Okay folks, using power tools to build something can be a little intimidating for those of us without that skill set. But like I said before – aspiring farmers and homesteaders will need to learn a whole new set of skills in order to be successful. And just because it seems difficult, doesn’t mean that you shouldn’t try. After all hard work brings huge rewards. In our case, we spent an afternoon last weekend and built the chicken brooder box. We’ll need this when the chicks arrive in April.
I am by no means an expert in building. I watched several YouTube videos on how to build a chicken brooder before starting ours but nothing can compare with real experience. Luck for me, my husband is pretty handy with tools so we just got out there and gave it a shot.
Get the Kids Involved
Wouldn’t it be great if kids could learn some of these useful farm skills when they’re young? Last weekend, our children learned about safety around power tools, how to properly use a table saw and lots of other cool stuff. They also learned some important life skills (if they were paying attention). Like how to listen to and weigh all opinions to solve a problem. And when differing opinions arose, how to respectfully resolve conflict. In our case, we usually deferred to the person with the most building experience, my husband. But we all had the chance to provide input.
Don’t Be Afraid to Make Mistakes
Even though I had a design on paper, we still ended up redoing the first corner more than once. Give yourself some latitude to make mistakes and realize that all of this is a learning experience. At the end of the day, be proud of what you accomplished, even if you learned a bunch of “what-not-to-dos”.

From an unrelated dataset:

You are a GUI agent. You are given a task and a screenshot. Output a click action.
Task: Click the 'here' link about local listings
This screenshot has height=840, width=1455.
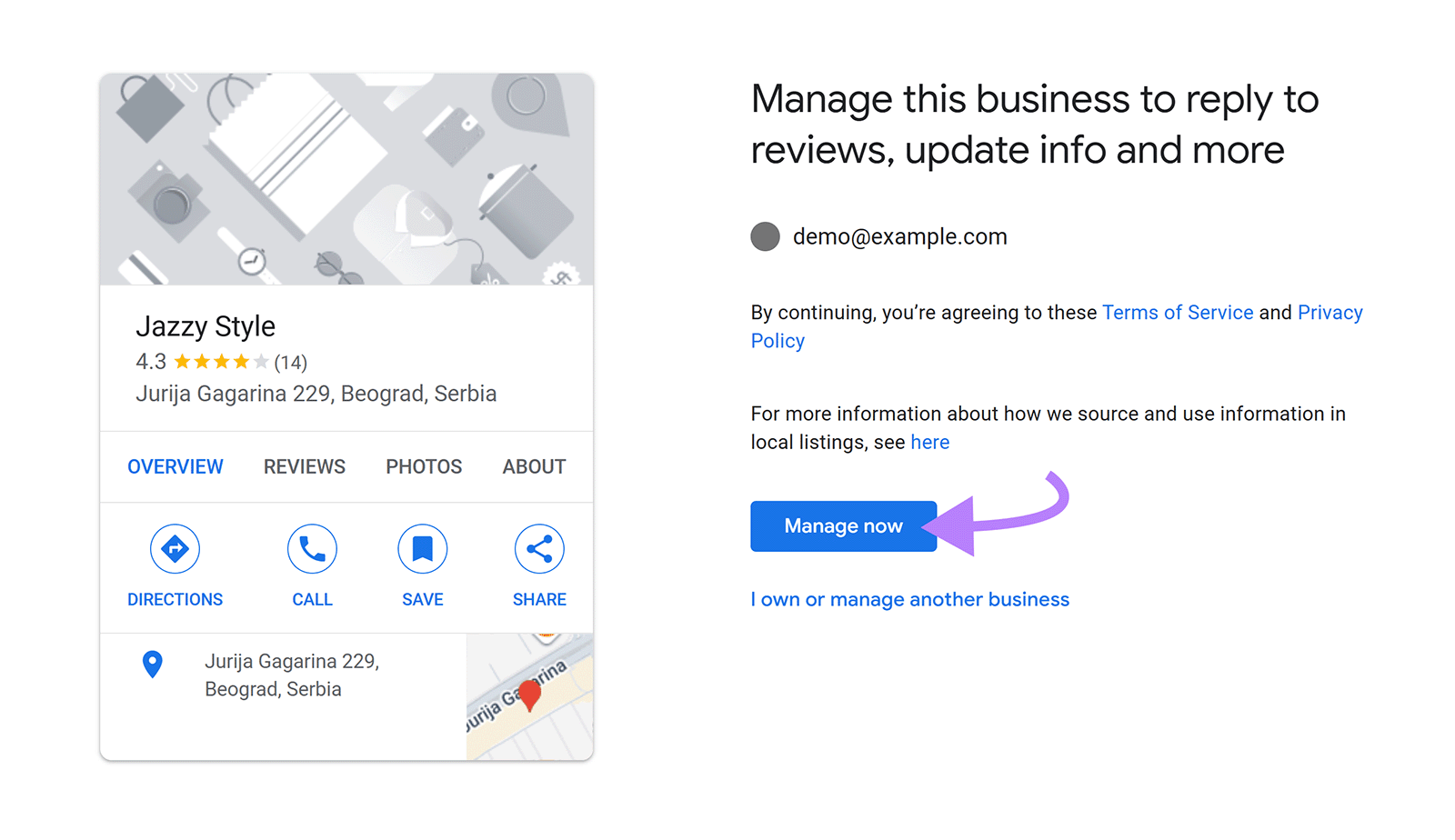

Be Proud of Your Finished Product
Try not to fall into the comparison trap! Be proud of yourself for attempting the project and for the knowledge and skills that you gained in the process. And remember that everyone starts somewhere – nobody is born an expert in anything. As for me, I feel a little more relieved that we’ll be ready for the chicks when they arrive in April. And more importantly, I have proven to myself that I can build a chicken brooder. I hope this one lasts us for a while but if I have to replace it, no problem.